A marl pit in Mantua holds fossilized and geological evidence of the dinosaurs’ final moments—and of the precariousness of existence for everyone after, says Rowan University researcher Kenneth Lacovara.
By Matt Skoufalos | September 16, 2019
Photos by Tricia Aspinwall
It’s a detail worthy of Douglas Adams or Kurt Vonnegut that some of the deepest mysteries on the planet—like how the dinosaurs died—might be stashed behind a couple of big-box stores in South Jersey.
And it would equally befit the sarcastic wit of those writers if the answers to such questions were overlooked by the descendants of the shrew-like mammals that took over the planet afterwards.
But one of those rascally warm-bloods (and a South Jersey native to boot), paleontologist and geologist Kenneth Lacovara is leading the charge to make sure those precious discoveries aren’t lost to the ages.
Lacovara, an Explorers Club medal-winner, moved to Rowan from Drexel University in 2015, having spent more than a decade digging out fossils from a former mining site in Mantua. Its owners, The Inversand Company, had kept it operational since the discoveries were made there in the 1920s, but couldn’t sustain the cost of withdrawing groundwater from the site nearly 100 years later.
Rowan purchased it for just under $2 million in 2015, and then a year later, alums Ric and Jean Edelman pledged a $25-million gift that “set us on a trajectory to develop this site and build a museum,” Lacovara said. The fossil park that will bear their name is scheduled to open in 2022, offering what he describes as “a research site of global importance” and our “best window into the last moments of the dinosaurs.”

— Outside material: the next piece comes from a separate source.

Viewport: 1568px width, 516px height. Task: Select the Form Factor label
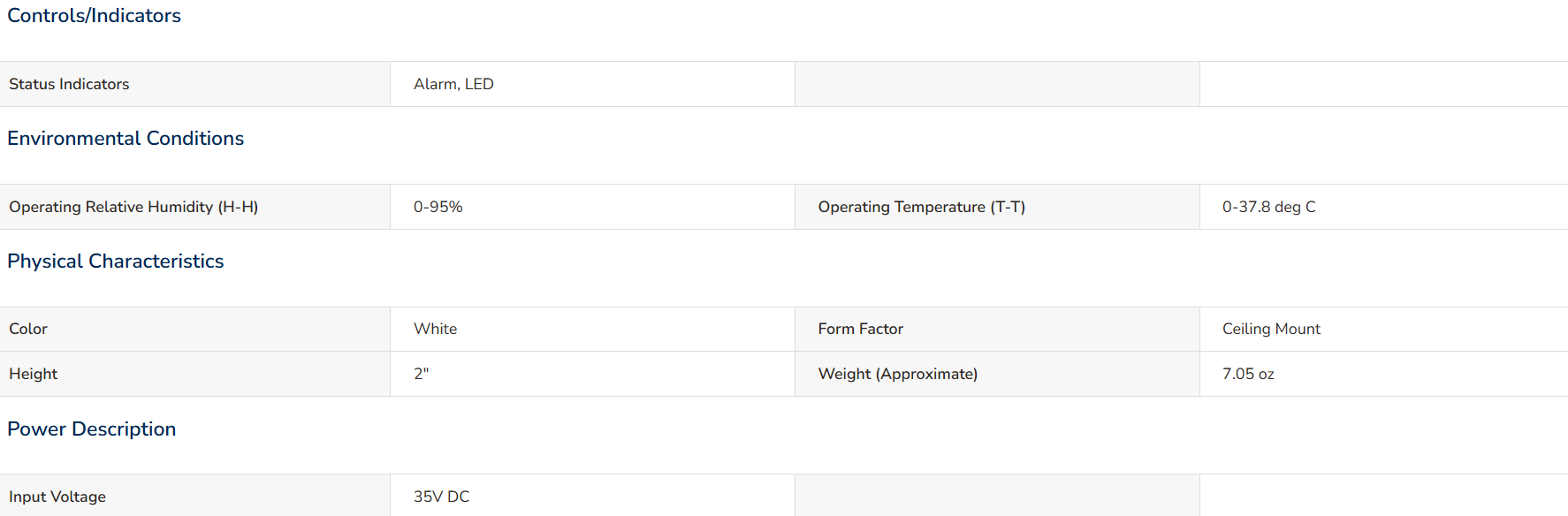861,329

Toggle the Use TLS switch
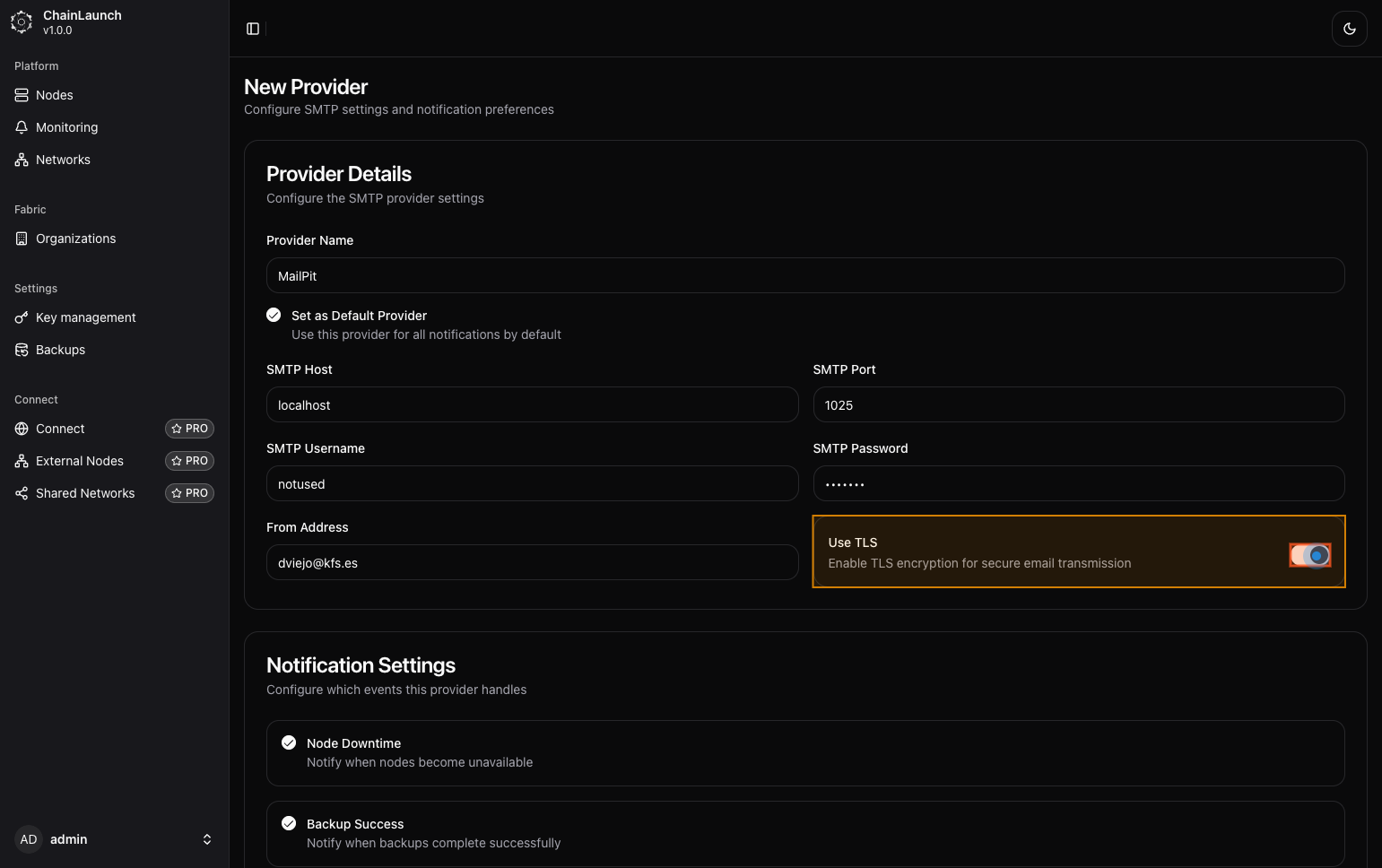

For nine years running, Lacovara has hosted community dig days at the site, most recently last Saturday. Guests who are willing to get their hands dirty for an hour or so may leave with a remnant of ancient, local history—and a sense of themselves in its narrative.
“They start to see themselves as part of this tapestry that is Earth’s history,” he said.
Lacovara believes the work being done there will “put details to the terrible moment when 165 million years of dinosaur hegemony collapses.
“Do we have that moment recorded here?” he said. “It looks like we do.
“We have reams of data, and we’re close to publishing the results.”
“The terrible moment” to which Lacovara refers is the theoretical impact of a colossal asteroid that scientists believe struck the Yucatan peninsula about 65 million years ago. He tells the story in approximations, if the impact of such a cosmic event can be grasped at all.
The asteroid was “roughly the size of Philadelphia.” It entered Earth’s atmosphere at “25 times the speed of a bullet” (about 45,000 miles per hour) near what is now the Mexican town of Chicxulub.
It left a hole “about the size of Massachusetts” and 12 miles deep, plunging the planet into chaos.
The epicenter turned into plasma in an instant, and then “a lava sea,” Lacovara said. Environmental effects spiraled out from there—tsunamis, magnitude-10 earthquakes, global forest fires, landslides.
Temperatures around the planet rose to “somewhere between a toaster oven and a pizza oven,” he said, ejecting particulate matter into the atmosphere that rapidly cooled the atmosphere almost as quickly as it had heated up.
“Once that dust is in the atmosphere, temperatures go from a pizza oven to a refrigerator,” Lacovara said.
In that geological instant, 75 percent of all species on Earth were lost, opening up niches for humanity’s mammalian ancestors to take over.
“That doesn’t happen unless that asteroid hits the planet,” Lacovara said.
At the moment of that impact, the marl pit in Mantua was an ocean that supported a variety of life.
Lacovara’s team has uncovered some 50 different species of prehistoric creatures onsite—mososaurs, crocodiles, sea turtles, clams, sponges, and snails—a mass extinction preserved for an eternity.
By exhuming their remains, researchers hope to contextualize the story of their death in a way that can offer meaning to the life forms that have followed in the ages since.
“Everything around us is so contingent on what’s happened in the past,” Lacovara said. “I’m hoping when people come here, they can see that for themselves.
“We really want people to understand they’re part of something much larger,” he said. “Earth is fragile and easy to damage. If we’re not careful, we can put its systems out of balance such that it can’t recover within a lifetime.”
He’s speaking, of course, of the catastrophic effects of rapid climate change accelerated by human behavior; effects that could destabilize the environment so much that, even if life itself persists, “economies and governments can’t survive that change.”
Just as the 165 million years that dinosaurs enjoyed vanished in an instant, “a good environmental future is not our birthright,” Lacovara said.
“If we don’t work for it, it can all go away.
“If we want to maintain our quality of lives, that’s dramatic change,” he said.
This time around, Lacovara warns, “we are the asteroid.”